Il n’y a pas encore une basilique, mais seulement une petite chapelle privée du doge. En se renforçant, les Vénitiens ne pouvaient pas souffrir d’être soumis au pape de Rome, et à chaque fois, ils défient son autorité en tant qu’il est l’héritier de Saint Pierre, le fondateur de l’église du Vatican. Ce dont Venise a besoin, c’est d’un saint à elle, d’une relique autour de laquelle elle pourra construire sa propre église indépendante. En 829, un plan astucieux est mis en place pour récupérer le corps de Saint Marc l’Évangéliste, tout cela au nom de la religion bien sûr.
Le Doge a envoyé en mission à Alexandrie un véritable groupe de travail. Deux tribuns respectés : Bon de Malamocco et Andrea de Torcello dirigent l’expédition. Une fois arrivés en Égypte, ils feignent une visite spirituelle à l’église où le corps de Saint Marc est conservé, mais une fois laissés seuls à l’intérieur de la chapelle, ils passent à l’action. Ils récupèrent le corps sans faire de bruit et le remplacent par celui d’une autre sainte, Sainte Claudia.

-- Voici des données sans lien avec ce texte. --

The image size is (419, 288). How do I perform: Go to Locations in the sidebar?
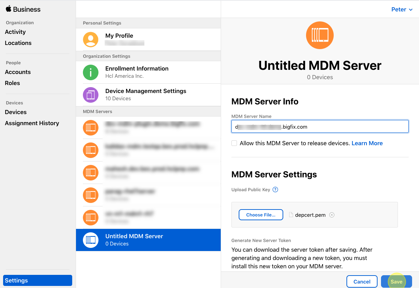click(x=18, y=43)
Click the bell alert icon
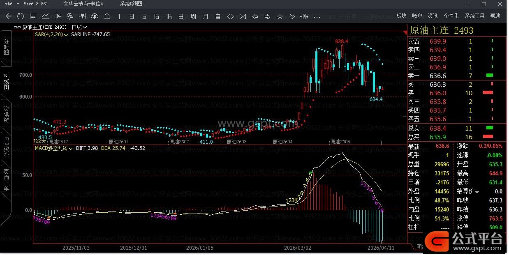The image size is (509, 255). [x=107, y=16]
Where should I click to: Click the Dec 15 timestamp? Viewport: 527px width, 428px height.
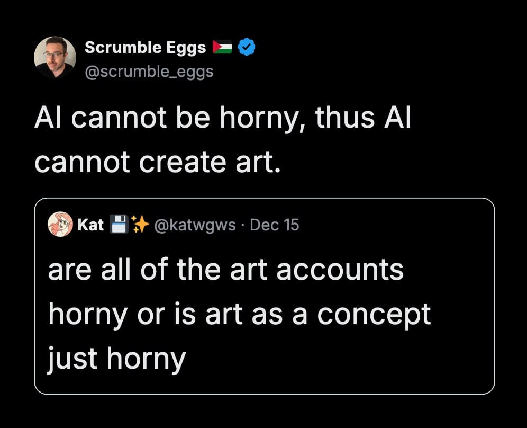274,225
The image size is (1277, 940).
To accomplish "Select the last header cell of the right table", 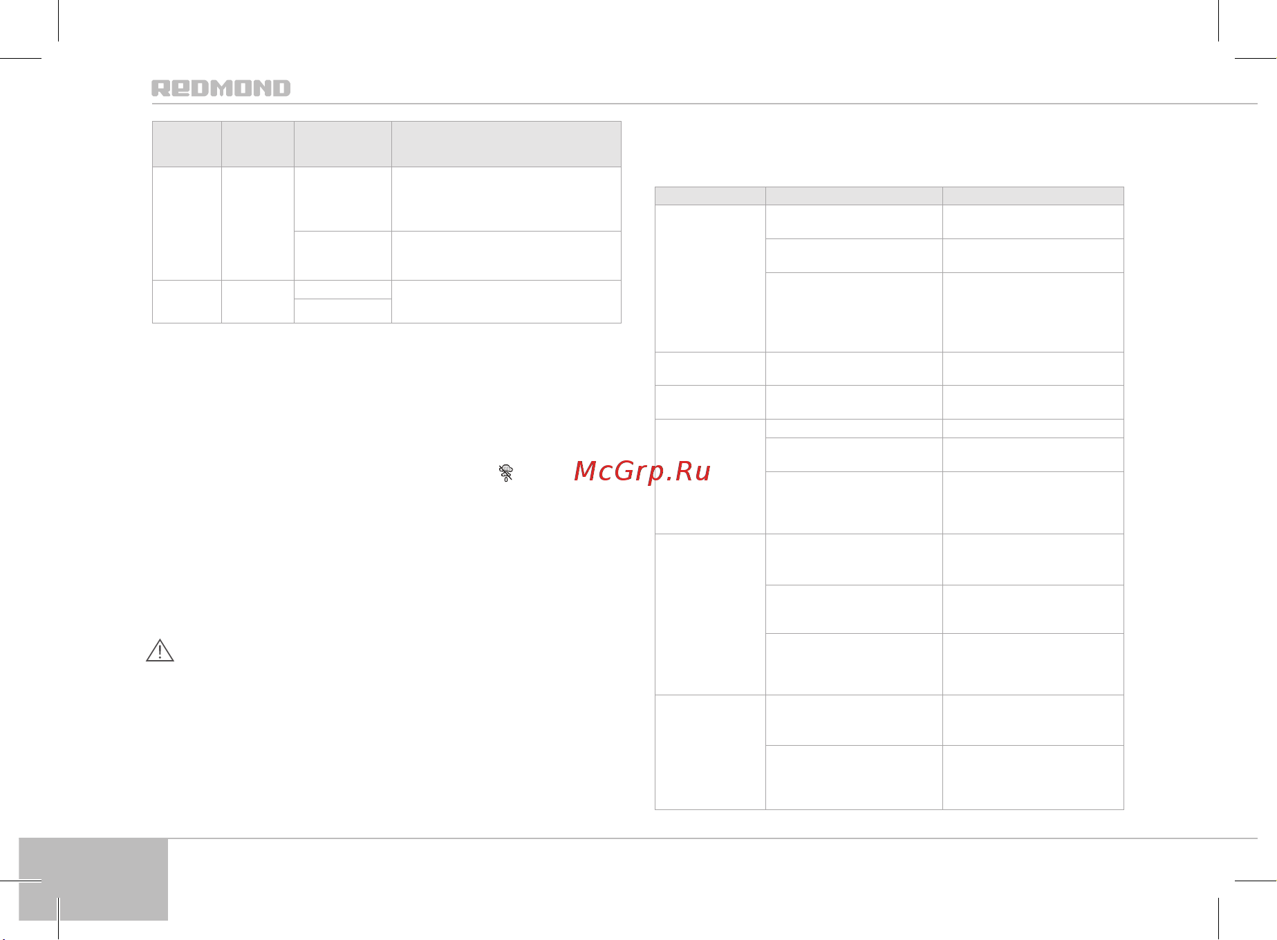I will 1033,196.
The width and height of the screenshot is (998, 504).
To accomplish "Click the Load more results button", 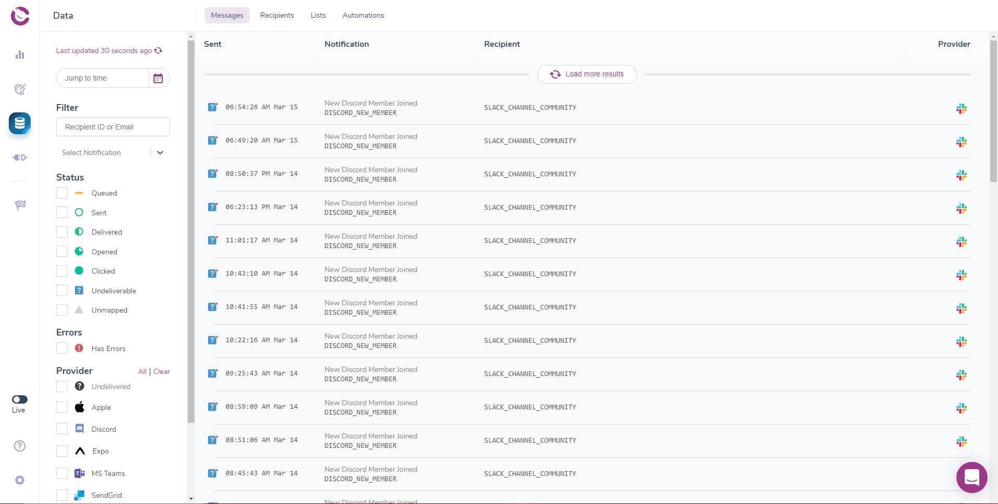I will tap(587, 74).
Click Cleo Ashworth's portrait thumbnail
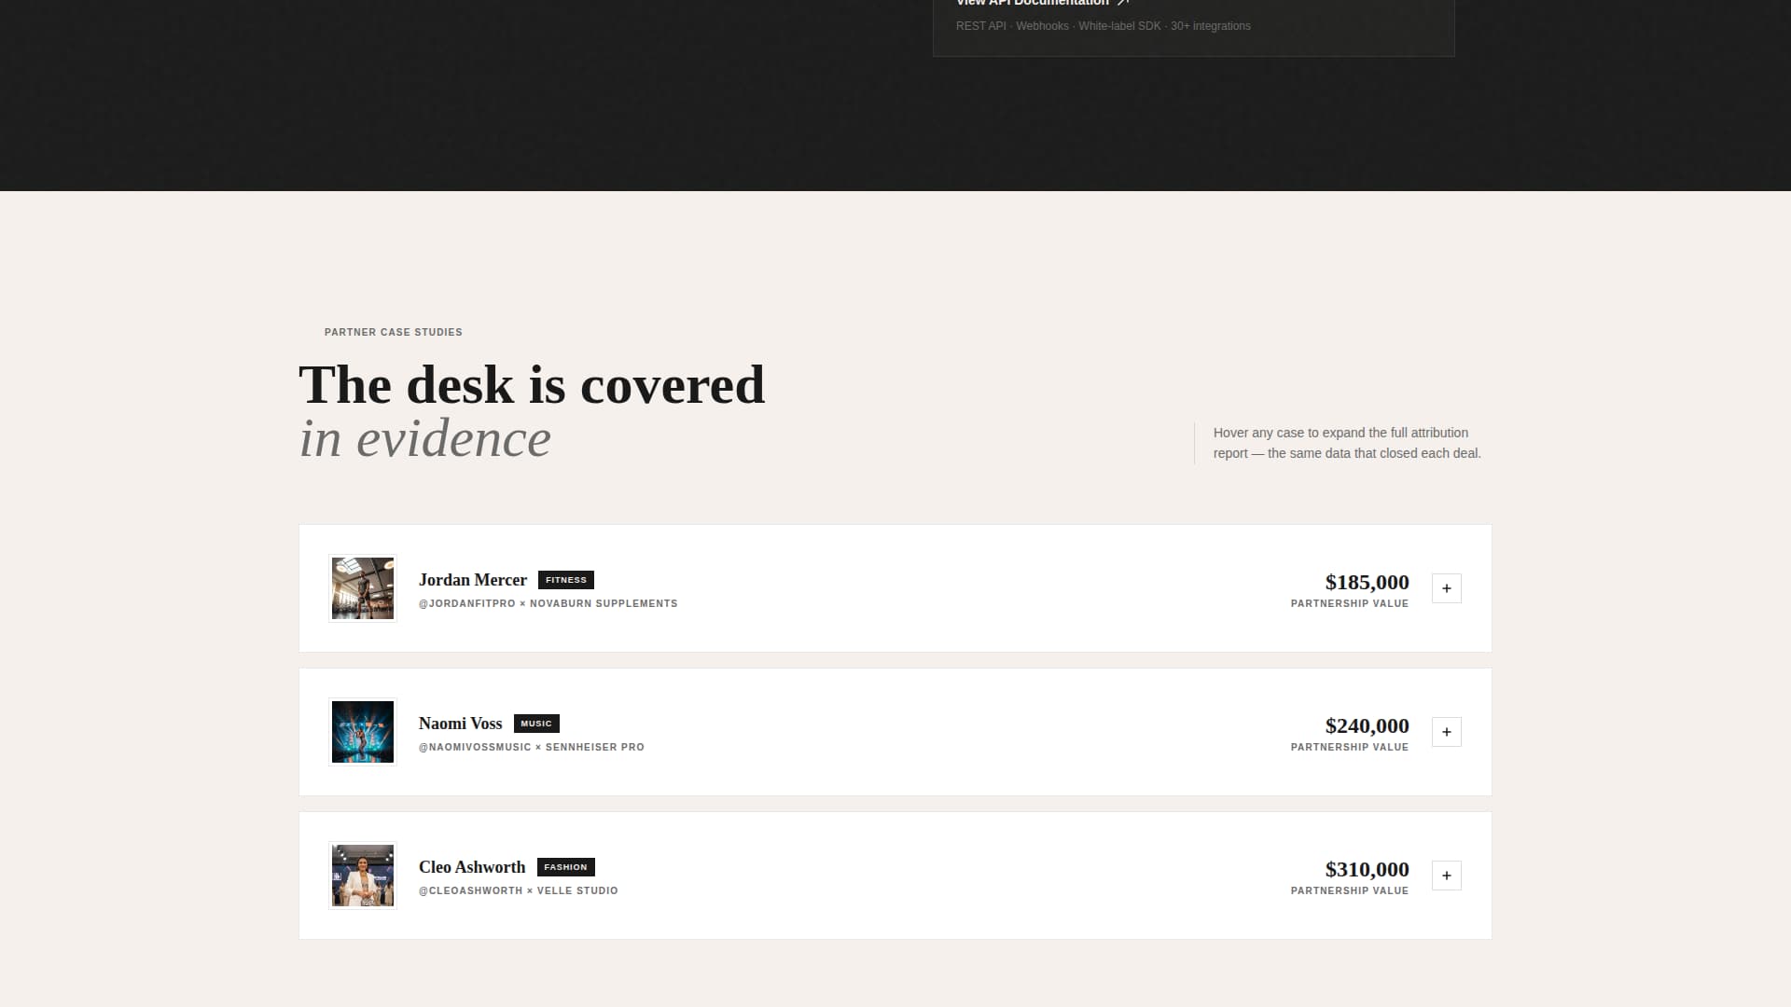 [363, 876]
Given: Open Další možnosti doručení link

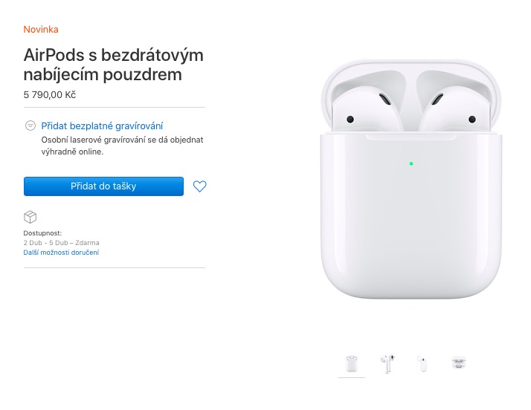Looking at the screenshot, I should (x=61, y=253).
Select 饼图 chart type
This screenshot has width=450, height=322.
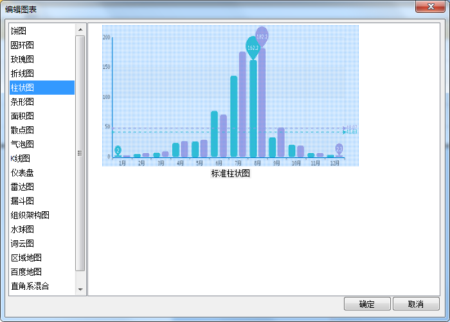coord(19,31)
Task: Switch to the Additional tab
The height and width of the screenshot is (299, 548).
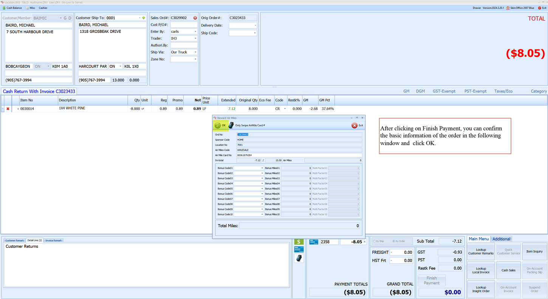Action: [x=502, y=239]
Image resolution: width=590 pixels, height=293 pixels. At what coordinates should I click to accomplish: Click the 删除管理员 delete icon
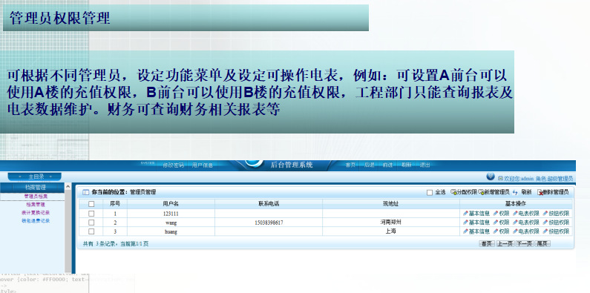pos(540,193)
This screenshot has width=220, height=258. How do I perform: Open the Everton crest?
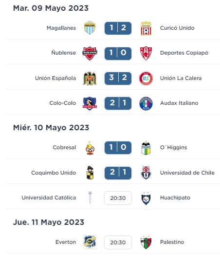tap(90, 242)
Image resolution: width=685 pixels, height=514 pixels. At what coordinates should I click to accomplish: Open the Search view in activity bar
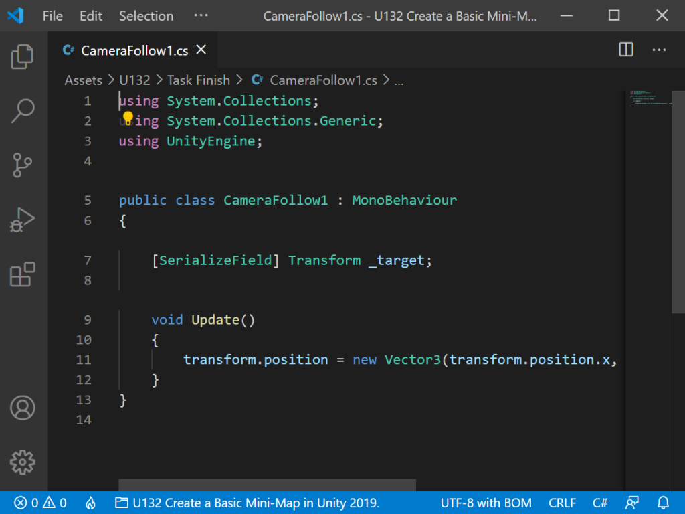23,110
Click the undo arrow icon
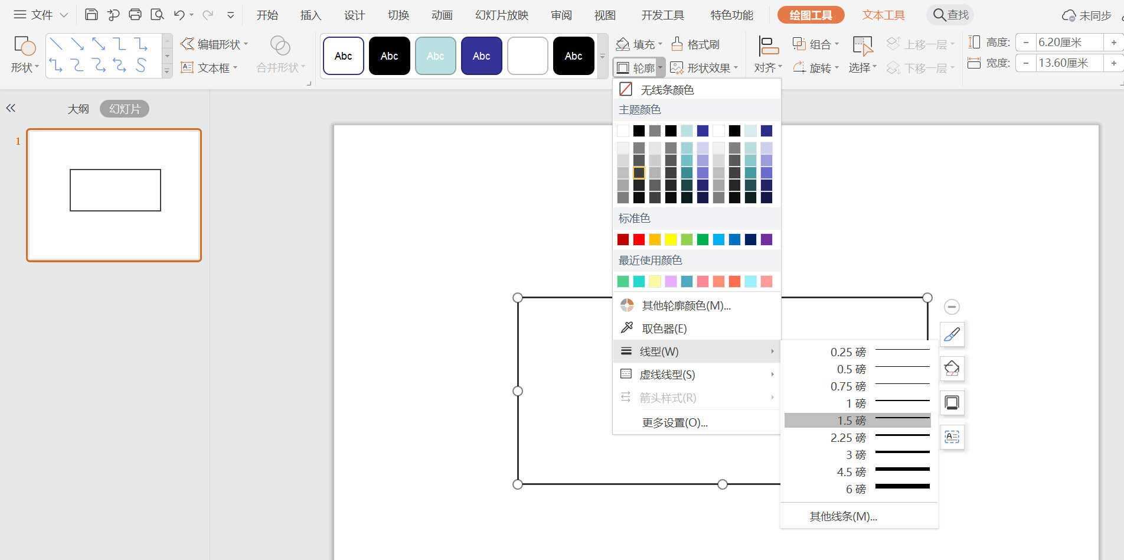This screenshot has width=1124, height=560. click(x=179, y=15)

Jusqu’ici tout va bien, et ils se dépêchent donc de transporter le butin caché dans un coffre sur le bateau. Cependant, juste avant de quitter le port, les gardes musulmans souhaitent inspecter le navire pour des raisons de sécurité. Après un minutieux contrôle, ils atteignent le conteneur dans lequel le corps de saint Marc est caché sous des pièces de viande de porc, impie pour tous musulmans. Les gardes enlèvent le couvercle, regardent à l’intérieur et se mettent immédiatement à crier d’un ton terrifié « Kazir, Kazir » signifiant « Porc, Porc ! ». Une fois l’agitation retombée, le groupe vénitien est autorisé à quitter le port, et après une violente tempête en mer, ils rentrent finalement à Venise, où ils sont accueillis comme des héros majestueux qui ont pu ramener St. Marc même si, il faut le dire, à ce jour, personne ne sait exactement où se trouve son corps.